Detroit, Nowhere
En route to covering a visit by president Obama to an auto plant in Toledo, Ohio, I stopped overnight in Detroit. Admission: I’d never seen the city, and I wouldn’t see it this time, either, opting instead for a night in exurbia and an early start in the morning. The images I had in my mind before getting there were no different from the usual coverage of Detroit and its fellow sad cities: grey colors, postindustrial decay, the iron tumbleweeds of a formerly bustling steeltown in America. I wasn’t prepared for the silent void I got instead.
Yet, at first, a glance out of the window while on descent revealed a classic American scene.

“New York it’s not,” the guy in the seat in front told me as I snapped away. Still it looked clean and normal from the air, its highway junctions and tall buildings and stadium doubtlessly serving as indicators of home to the natives: here is a city like all its sisters in this land, here is a baseball diamond, here is a sign that things are all right. But the traffic looked pretty scarce on those wide roads. Minutes later at the airport, a ridiculously oversized but very efficient behemoth built in late-20th century International Airworld style, I was struck by the low ratio of people to available space. Luminous and airy all right, but where’s everybody? O’Hare or Atlanta would have been thronged at five o’clock on a working Thursday. It seemed to be the right building in the wrong place. It looked like the airports in Shanghai, Paris, Frankfurt – but it didn’t feel like them. The big 777 parked behind the fountain would be going to one of them, most likely.

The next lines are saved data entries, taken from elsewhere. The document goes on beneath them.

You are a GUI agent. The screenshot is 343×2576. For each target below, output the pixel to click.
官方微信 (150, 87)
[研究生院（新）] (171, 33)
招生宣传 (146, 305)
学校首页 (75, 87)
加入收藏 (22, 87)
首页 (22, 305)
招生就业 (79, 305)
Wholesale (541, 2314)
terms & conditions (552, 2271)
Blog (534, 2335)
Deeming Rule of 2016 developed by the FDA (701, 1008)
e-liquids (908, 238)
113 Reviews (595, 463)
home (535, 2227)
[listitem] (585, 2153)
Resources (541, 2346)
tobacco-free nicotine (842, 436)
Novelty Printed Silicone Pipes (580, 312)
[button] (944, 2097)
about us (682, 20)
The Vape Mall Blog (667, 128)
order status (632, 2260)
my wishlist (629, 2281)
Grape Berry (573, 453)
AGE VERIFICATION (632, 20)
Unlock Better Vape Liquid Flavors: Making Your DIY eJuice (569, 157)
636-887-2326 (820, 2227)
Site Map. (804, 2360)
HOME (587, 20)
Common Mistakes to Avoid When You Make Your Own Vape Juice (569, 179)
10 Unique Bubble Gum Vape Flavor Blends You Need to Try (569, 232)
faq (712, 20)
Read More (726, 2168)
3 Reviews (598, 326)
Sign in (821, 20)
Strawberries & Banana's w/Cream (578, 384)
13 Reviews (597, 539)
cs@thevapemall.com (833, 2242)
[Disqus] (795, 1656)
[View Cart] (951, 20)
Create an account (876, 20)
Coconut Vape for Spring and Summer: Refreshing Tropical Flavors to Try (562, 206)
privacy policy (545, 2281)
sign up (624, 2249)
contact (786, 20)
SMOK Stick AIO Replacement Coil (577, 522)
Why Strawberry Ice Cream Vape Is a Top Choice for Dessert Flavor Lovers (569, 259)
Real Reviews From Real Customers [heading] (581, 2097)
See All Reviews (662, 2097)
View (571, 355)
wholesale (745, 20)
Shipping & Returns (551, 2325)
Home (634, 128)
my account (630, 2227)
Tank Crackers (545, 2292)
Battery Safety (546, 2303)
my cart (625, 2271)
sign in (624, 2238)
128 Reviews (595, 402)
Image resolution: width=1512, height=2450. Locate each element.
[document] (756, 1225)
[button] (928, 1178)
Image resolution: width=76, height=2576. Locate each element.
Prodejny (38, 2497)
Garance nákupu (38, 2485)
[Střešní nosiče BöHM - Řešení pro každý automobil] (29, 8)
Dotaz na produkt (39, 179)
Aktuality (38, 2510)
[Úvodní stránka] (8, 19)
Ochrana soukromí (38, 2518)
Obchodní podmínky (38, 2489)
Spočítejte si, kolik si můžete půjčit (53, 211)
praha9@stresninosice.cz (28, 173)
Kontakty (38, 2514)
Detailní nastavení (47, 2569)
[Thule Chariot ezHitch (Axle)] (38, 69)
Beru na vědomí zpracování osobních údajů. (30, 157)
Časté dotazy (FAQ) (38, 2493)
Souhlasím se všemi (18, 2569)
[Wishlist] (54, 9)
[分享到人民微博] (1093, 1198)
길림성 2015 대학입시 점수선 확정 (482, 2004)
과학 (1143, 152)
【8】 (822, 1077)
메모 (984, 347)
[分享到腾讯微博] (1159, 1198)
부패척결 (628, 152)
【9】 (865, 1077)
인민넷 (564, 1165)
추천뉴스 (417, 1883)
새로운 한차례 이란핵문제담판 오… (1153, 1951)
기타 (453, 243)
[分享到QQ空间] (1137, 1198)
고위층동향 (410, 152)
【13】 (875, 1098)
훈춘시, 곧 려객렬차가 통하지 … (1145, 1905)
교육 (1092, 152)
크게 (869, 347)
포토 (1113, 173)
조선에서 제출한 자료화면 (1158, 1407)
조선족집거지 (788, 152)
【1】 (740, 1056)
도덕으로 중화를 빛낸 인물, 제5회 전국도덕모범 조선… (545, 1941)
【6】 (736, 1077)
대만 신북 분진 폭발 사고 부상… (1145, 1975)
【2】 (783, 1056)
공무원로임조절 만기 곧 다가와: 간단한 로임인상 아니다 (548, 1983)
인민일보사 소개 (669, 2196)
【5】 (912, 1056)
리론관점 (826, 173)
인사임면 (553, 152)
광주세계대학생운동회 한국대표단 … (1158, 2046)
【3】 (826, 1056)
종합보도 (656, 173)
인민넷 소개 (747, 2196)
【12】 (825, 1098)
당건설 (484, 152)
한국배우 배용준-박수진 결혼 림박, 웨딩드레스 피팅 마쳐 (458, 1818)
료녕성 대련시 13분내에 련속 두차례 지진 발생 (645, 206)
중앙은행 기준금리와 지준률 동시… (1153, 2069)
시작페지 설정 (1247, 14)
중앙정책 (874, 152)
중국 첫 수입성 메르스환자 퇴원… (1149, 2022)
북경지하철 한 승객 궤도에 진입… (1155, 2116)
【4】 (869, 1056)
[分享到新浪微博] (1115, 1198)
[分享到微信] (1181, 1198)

That wasn’t where I was going. I was going to a Holiday Inn in a Hertz car, past a landscape far cleaner and emptier than I thought, following the voice from my Android’s satnav app through what felt like the twilight zone, with no sounds except the occasional truck or plane. Then I walked around, looking for more emptiness, finding it. A backward sign with a hole in it, job placement notices, blue skies shining on not much at all. And an empty Red Roof Inn whose walls got buffeted every time a truck sped by.




The eerie quiet of a sports bar / restaurant in the exurbs, interrupted by baseball scores and the scream of jets, evoked a midwestern Lost in Translation. Sarah the waitress called me “Sir”, but patted me on the thigh when she brought me the check. Midwestern friendliness? Midwestern bizarro on a strange summery night with a cold breeze? And what would Edward Hopper have done with the shot I tried to take thinking like him?

I never felt so much like I was in America.
(Technical note. Good photos: Nikon D700 and 24-120 VR lens, old version. Crap photos: phone.)